1. Photograph Tiger lily, capturing detail in all parts of the flower.
2. Hint at the form of the rest of the plant, but keep all other aspects of the background unobtrusive.
3. Make the perspective and balance of forms pleasing.
Here is how I went about it:
1. I chose a lens that would cover the field that I wanted to include - a mature flower, and an incipient bloom for contrast - from a nice distance, a meter or so. Not where I'd put my nose to sniff the aroma, but where you might stop to admire a fresh flower. My choice was a 135mm f/2.
2. I set the aperture wide open at f/2, to soften the background as much as possible.
3. With the camera on a tripod, I arranged my composition and focused on the part closest to the camera lens.

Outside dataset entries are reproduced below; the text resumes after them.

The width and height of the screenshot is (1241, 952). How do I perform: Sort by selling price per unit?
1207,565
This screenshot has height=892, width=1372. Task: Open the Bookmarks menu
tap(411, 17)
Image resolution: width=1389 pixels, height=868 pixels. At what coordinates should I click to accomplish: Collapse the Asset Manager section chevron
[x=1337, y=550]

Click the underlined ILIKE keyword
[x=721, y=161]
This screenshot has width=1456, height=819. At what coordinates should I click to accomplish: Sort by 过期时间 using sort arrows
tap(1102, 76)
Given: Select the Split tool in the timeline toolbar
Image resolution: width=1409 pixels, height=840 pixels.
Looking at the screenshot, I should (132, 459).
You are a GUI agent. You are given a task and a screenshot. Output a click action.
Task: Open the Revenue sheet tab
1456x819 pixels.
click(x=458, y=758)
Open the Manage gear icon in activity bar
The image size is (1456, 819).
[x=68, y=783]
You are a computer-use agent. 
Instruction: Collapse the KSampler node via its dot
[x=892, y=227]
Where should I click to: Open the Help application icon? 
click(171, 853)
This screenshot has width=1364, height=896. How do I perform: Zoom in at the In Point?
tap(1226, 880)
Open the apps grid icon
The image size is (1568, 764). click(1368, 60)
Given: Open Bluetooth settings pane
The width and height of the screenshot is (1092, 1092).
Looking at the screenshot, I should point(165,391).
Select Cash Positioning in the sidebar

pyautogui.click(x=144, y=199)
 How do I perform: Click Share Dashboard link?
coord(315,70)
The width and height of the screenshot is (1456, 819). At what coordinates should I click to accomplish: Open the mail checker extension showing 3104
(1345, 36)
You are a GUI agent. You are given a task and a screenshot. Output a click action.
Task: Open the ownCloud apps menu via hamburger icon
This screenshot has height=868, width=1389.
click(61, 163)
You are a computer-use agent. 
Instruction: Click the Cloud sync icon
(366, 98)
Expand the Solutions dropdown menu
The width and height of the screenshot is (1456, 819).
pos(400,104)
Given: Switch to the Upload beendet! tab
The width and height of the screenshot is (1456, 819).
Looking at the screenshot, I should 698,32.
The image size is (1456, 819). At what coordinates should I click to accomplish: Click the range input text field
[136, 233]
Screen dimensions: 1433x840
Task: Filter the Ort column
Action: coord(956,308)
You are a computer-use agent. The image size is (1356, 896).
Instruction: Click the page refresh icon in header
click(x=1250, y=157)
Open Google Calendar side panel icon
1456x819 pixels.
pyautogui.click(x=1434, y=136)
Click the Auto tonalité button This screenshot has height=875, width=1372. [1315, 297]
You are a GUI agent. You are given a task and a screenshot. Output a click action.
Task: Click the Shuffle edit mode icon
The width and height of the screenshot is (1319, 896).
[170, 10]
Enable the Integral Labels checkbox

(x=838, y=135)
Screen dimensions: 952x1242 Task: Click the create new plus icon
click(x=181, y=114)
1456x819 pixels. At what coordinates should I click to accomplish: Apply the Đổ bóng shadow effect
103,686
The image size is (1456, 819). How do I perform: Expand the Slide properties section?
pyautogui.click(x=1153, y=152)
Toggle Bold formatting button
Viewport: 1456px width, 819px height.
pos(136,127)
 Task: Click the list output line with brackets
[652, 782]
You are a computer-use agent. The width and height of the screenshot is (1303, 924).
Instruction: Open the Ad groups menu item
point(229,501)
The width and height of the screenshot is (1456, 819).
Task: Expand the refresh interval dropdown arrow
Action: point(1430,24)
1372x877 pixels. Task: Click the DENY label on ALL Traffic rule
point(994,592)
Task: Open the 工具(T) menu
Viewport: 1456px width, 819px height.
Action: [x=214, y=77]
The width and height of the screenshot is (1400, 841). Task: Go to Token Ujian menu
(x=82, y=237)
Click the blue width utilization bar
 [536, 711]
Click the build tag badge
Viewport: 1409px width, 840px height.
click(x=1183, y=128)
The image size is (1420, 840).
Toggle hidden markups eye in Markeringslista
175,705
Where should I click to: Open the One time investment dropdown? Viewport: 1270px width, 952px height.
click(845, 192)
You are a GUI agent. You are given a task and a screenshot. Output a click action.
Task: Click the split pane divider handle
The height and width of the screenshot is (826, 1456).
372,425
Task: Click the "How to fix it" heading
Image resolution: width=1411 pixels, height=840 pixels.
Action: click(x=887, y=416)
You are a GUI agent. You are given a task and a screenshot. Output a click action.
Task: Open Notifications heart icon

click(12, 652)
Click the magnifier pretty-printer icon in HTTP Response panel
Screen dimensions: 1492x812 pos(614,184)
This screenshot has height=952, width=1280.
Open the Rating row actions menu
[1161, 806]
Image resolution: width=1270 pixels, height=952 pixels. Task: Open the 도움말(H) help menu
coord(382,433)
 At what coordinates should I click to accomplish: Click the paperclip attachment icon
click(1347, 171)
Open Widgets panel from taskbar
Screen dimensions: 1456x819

Here is that first shot:
4. After the first exposure, I shifted the focus rearward by a very small amount, and shot another frame.
5. I repeated the process until I had an image with the focus on the most distant part of my primary subject.
6. After making basic adjustments to the first raw file (in Adobe Lightroom), I applied those settings to all 22 image files, then loaded them into Adobe Photoshop as one multi-layered document.
7. Selecting all of the layers, I used Auto-align (in the Edit menu) and then auto-blended the layers to use the sharpest, most detailed renditions of each area.
The result is a nice crisp image of the Tiger lily and its coming cousin, with a soft background that complements them.